Drop every image, then reproduce the data exactly as given.

(Beginning of Data for this task)

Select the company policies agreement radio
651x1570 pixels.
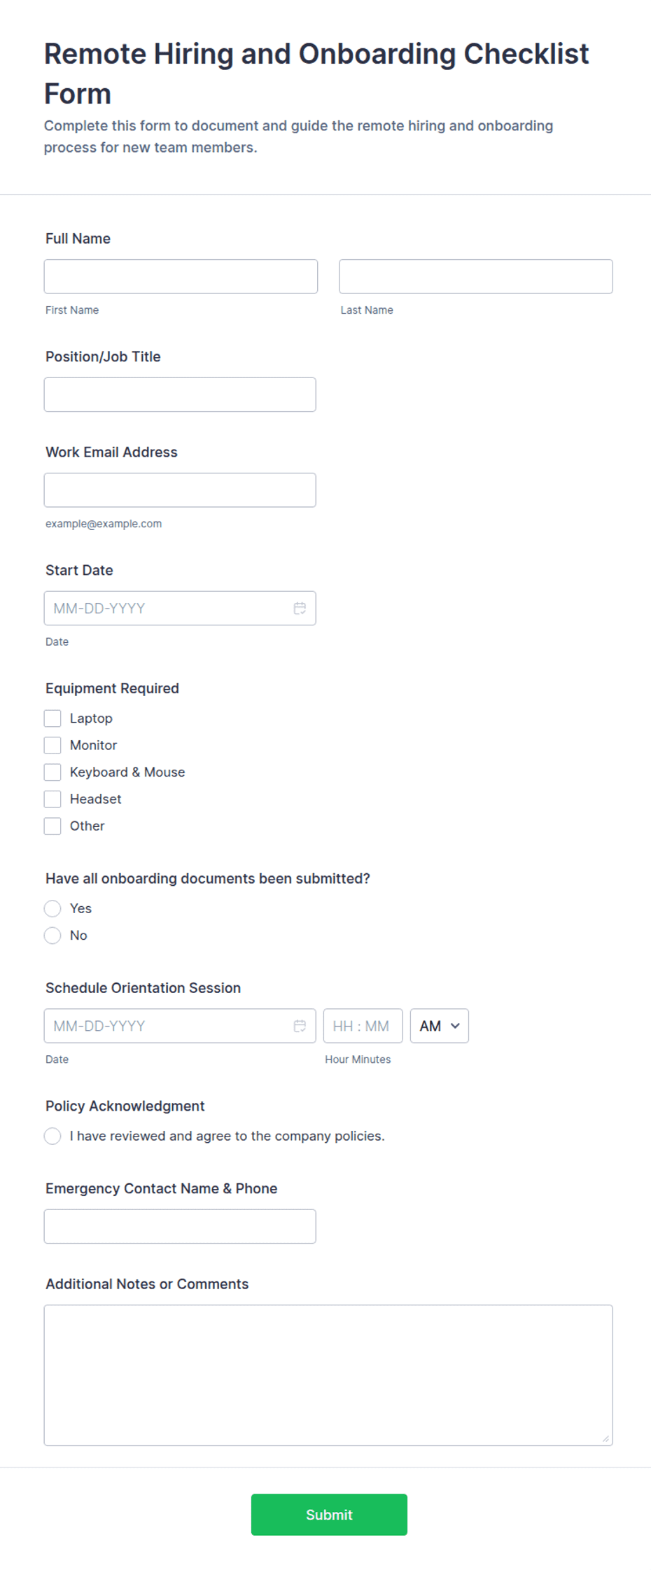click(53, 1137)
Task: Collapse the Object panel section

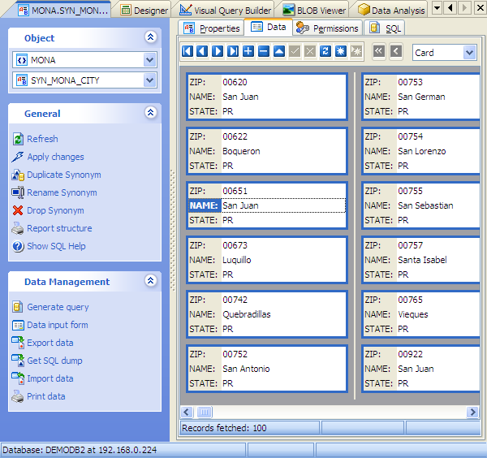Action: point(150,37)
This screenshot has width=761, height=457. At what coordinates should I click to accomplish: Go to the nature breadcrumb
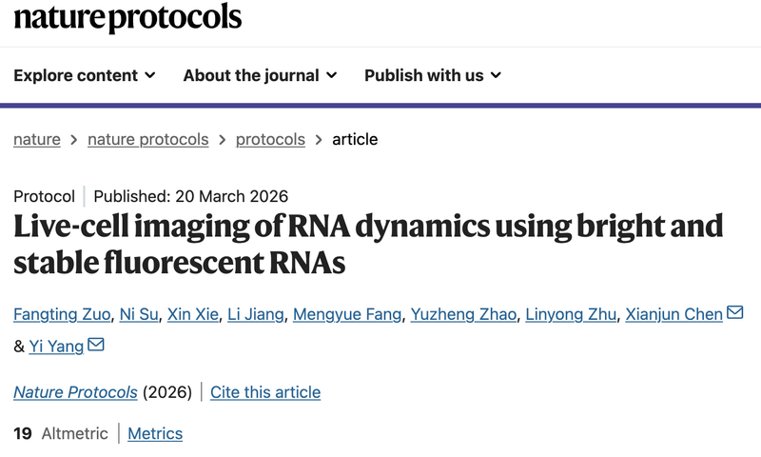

(End of Data for this task)

▶ [Result for this exercise]:
Select the company policies agreement radio
651x1570 pixels.
click(53, 1137)
Task: Collapse the Object panel section

Action: point(150,37)
This screenshot has width=761, height=457. At what coordinates should I click to accomplish: Go to the nature breadcrumb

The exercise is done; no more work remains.